Aurum Mindfulness: Privacy Policy

Last Updated: January 2026

Data Controller: Dr. Jamie trading as Aurum Mindfulness

Contact: hello@aurummindfulness.com

Registered Office (Correspondence Only): 167-169 Great Portland Street, 5th Floor, London, W1W 5PF

1. Introduction & Professional Scope

I am committed to protecting your privacy and being transparent about how I handle your data.

Educational Framework: This policy applies to the wellbeing education and mentoring services provided by Aurum Mindfulness. Please note that while I am a registered medical doctor, these services are educational and not clinical. The data I collect is processed for the purpose of providing safe, neuro-affirming mindfulness teaching, not for medical diagnosis or psychiatric treatment.

For security reasons, Aurum Mindfulness operates as a digital-first business. Our registered office is a service address; all correspondence is managed electronically.

2. The Information I Collect

To provide a safe and inclusive learning environment, I collect:

• Identity & Contact Data: Name, email address, and phone number.

• Emergency Contact Data: Name and phone number (required for safety during live sessions).

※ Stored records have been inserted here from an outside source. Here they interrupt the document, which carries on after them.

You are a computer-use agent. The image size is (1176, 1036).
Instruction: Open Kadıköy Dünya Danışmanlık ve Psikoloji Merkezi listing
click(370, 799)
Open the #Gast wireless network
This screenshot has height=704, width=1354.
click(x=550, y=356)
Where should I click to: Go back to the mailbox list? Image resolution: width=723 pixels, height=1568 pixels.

• Special Category (Health & Neurotype) Data: During the registration process, I invite you to share information regarding your mental wellbeing, physical mobility, and neurotype (e.g., Autism, ADHD). This helps me adapt the course to your specific learning needs.

• Financial Data: Payments are processed via Stripe/Paypal/Bank transfer. I do not store or have access to your full credit card details.

3. Website Analytics & Cookies

I use Google Analytics 4 (GA4) to monitor website performance and improve my resources.

• What is collected: GA4 collects data such as which pages you visit, how long you stay, and general geographic location (at a city level).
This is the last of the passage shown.